__Material provided__:
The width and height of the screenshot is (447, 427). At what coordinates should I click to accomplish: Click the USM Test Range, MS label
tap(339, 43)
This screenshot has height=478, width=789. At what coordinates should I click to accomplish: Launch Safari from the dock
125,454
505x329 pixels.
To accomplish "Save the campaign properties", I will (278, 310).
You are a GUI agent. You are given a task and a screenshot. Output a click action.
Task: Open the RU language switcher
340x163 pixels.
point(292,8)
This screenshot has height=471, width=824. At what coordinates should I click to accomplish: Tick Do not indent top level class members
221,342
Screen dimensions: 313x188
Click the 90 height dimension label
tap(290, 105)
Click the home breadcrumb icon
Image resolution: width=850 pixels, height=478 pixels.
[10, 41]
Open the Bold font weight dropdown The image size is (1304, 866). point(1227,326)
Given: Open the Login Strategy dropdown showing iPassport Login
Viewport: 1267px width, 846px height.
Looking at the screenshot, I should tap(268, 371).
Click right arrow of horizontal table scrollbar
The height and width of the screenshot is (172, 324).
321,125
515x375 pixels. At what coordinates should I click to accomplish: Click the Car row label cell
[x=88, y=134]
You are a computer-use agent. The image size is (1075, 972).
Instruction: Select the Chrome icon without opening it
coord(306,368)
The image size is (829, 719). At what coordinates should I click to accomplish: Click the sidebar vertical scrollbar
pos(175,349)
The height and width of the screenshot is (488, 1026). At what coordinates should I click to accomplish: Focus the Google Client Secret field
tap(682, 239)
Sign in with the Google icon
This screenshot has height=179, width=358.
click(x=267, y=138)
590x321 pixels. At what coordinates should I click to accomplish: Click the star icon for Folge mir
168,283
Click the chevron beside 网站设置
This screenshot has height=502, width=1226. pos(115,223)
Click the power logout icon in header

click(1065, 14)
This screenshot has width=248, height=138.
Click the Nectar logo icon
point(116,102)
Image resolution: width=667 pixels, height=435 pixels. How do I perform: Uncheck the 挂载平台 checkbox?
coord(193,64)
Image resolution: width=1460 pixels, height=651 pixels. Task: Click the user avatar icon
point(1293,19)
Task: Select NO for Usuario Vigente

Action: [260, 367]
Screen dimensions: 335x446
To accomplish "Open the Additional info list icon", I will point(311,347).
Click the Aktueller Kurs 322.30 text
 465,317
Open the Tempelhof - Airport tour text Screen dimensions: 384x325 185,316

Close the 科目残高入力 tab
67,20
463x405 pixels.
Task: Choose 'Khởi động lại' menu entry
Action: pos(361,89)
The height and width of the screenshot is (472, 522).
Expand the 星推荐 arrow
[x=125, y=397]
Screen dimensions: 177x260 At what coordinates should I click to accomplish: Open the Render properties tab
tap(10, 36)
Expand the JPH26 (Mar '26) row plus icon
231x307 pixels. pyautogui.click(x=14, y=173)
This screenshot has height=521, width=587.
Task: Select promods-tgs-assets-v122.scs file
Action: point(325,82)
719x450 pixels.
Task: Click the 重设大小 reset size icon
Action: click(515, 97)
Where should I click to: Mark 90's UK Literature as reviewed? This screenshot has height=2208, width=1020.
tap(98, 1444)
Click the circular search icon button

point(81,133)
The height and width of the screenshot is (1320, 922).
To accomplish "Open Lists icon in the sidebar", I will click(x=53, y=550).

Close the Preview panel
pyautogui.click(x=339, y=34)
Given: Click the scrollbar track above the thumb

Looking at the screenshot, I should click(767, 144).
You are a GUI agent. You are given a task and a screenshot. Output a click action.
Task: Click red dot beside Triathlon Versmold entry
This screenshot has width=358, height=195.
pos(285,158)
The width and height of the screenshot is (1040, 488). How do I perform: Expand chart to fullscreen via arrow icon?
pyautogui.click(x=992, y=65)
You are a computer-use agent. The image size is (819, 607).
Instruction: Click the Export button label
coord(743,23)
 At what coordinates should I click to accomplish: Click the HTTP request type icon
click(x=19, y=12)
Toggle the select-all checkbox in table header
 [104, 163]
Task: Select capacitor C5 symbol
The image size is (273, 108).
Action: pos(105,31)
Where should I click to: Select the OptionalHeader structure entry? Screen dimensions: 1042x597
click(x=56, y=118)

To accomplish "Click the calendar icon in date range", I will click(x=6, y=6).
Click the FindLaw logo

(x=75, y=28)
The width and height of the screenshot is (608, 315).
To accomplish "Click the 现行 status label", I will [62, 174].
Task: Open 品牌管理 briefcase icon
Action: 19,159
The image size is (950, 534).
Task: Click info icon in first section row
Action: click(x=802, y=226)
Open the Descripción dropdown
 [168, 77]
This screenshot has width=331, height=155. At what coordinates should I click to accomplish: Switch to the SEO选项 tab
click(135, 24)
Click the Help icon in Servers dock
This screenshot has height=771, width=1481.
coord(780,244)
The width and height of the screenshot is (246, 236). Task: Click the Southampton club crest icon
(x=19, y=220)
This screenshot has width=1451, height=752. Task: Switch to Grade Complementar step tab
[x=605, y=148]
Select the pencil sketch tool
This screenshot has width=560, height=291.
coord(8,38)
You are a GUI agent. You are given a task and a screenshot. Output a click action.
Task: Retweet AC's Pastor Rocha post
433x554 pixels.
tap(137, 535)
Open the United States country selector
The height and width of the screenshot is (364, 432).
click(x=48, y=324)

__What the task requires__: Print the records above again, every one, exactly as written.

__Solution to this problem__:
The width and height of the screenshot is (447, 427). At what coordinates should I click to accomplish: Click the USM Test Range, MS label
tap(339, 43)
This screenshot has height=478, width=789. At what coordinates should I click to accomplish: Launch Safari from the dock
125,454
505x329 pixels.
To accomplish "Save the campaign properties", I will (278, 310).
You are a GUI agent. You are given a task and a screenshot. Output a click action.
Task: Open the RU language switcher
340x163 pixels.
point(292,8)
This screenshot has height=471, width=824. At what coordinates should I click to accomplish: Tick Do not indent top level class members
221,342
Screen dimensions: 313x188
Click the 90 height dimension label
tap(290, 105)
Click the home breadcrumb icon
Image resolution: width=850 pixels, height=478 pixels.
[10, 41]
Open the Bold font weight dropdown The image size is (1304, 866). point(1227,326)
Given: Open the Login Strategy dropdown showing iPassport Login
Viewport: 1267px width, 846px height.
Looking at the screenshot, I should tap(268, 371).
Click right arrow of horizontal table scrollbar
The height and width of the screenshot is (172, 324).
321,125
515x375 pixels. At what coordinates should I click to accomplish: Click the Car row label cell
[x=88, y=134]
You are a computer-use agent. The image size is (1075, 972).
Instruction: Select the Chrome icon without opening it
coord(306,368)
The image size is (829, 719). At what coordinates should I click to accomplish: Click the sidebar vertical scrollbar
pos(175,349)
The height and width of the screenshot is (488, 1026). At what coordinates should I click to accomplish: Focus the Google Client Secret field
tap(682, 239)
Sign in with the Google icon
This screenshot has height=179, width=358.
click(x=267, y=138)
590x321 pixels. At what coordinates should I click to accomplish: Click the star icon for Folge mir
168,283
Click the chevron beside 网站设置
This screenshot has height=502, width=1226. pos(115,223)
Click the power logout icon in header

click(1065, 14)
This screenshot has width=248, height=138.
Click the Nectar logo icon
point(116,102)
Image resolution: width=667 pixels, height=435 pixels. How do I perform: Uncheck the 挂载平台 checkbox?
coord(193,64)
Image resolution: width=1460 pixels, height=651 pixels. Task: Click the user avatar icon
point(1293,19)
Task: Select NO for Usuario Vigente

Action: [260, 367]
Screen dimensions: 335x446
To accomplish "Open the Additional info list icon", I will point(311,347).
Click the Aktueller Kurs 322.30 text
 465,317
Open the Tempelhof - Airport tour text Screen dimensions: 384x325 185,316

Close the 科目残高入力 tab
67,20
463x405 pixels.
Task: Choose 'Khởi động lại' menu entry
Action: pos(361,89)
The height and width of the screenshot is (472, 522).
Expand the 星推荐 arrow
[x=125, y=397]
Screen dimensions: 177x260 At what coordinates should I click to accomplish: Open the Render properties tab
tap(10, 36)
Expand the JPH26 (Mar '26) row plus icon
231x307 pixels. pyautogui.click(x=14, y=173)
This screenshot has height=521, width=587.
Task: Select promods-tgs-assets-v122.scs file
Action: point(325,82)
719x450 pixels.
Task: Click the 重设大小 reset size icon
Action: click(515, 97)
Where should I click to: Mark 90's UK Literature as reviewed? This screenshot has height=2208, width=1020.
tap(98, 1444)
Click the circular search icon button

point(81,133)
The height and width of the screenshot is (1320, 922).
To accomplish "Open Lists icon in the sidebar", I will click(x=53, y=550).

Close the Preview panel
pyautogui.click(x=339, y=34)
Given: Click the scrollbar track above the thumb

Looking at the screenshot, I should click(767, 144).
You are a GUI agent. You are given a task and a screenshot. Output a click action.
Task: Click red dot beside Triathlon Versmold entry
This screenshot has width=358, height=195.
pos(285,158)
The width and height of the screenshot is (1040, 488). How do I perform: Expand chart to fullscreen via arrow icon?
pyautogui.click(x=992, y=65)
You are a computer-use agent. The image size is (819, 607).
Instruction: Click the Export button label
coord(743,23)
 At what coordinates should I click to accomplish: Click the HTTP request type icon
click(x=19, y=12)
Toggle the select-all checkbox in table header
 [104, 163]
Task: Select capacitor C5 symbol
The image size is (273, 108).
Action: pos(105,31)
Where should I click to: Select the OptionalHeader structure entry? Screen dimensions: 1042x597
click(x=56, y=118)

To accomplish "Click the calendar icon in date range", I will click(x=6, y=6).
Click the FindLaw logo

(x=75, y=28)
The width and height of the screenshot is (608, 315).
To accomplish "Click the 现行 status label", I will [62, 174].
Task: Open 品牌管理 briefcase icon
Action: 19,159
The image size is (950, 534).
Task: Click info icon in first section row
Action: click(x=802, y=226)
Open the Descripción dropdown
 [168, 77]
This screenshot has width=331, height=155. At what coordinates should I click to accomplish: Switch to the SEO选项 tab
click(135, 24)
Click the Help icon in Servers dock
This screenshot has height=771, width=1481.
coord(780,244)
The width and height of the screenshot is (246, 236). Task: Click the Southampton club crest icon
(x=19, y=220)
This screenshot has width=1451, height=752. Task: Switch to Grade Complementar step tab
[x=605, y=148]
Select the pencil sketch tool
This screenshot has width=560, height=291.
coord(8,38)
You are a GUI agent. You are given a task and a screenshot. Output a click action.
Task: Retweet AC's Pastor Rocha post
433x554 pixels.
tap(137, 535)
Open the United States country selector
The height and width of the screenshot is (364, 432).
click(x=48, y=324)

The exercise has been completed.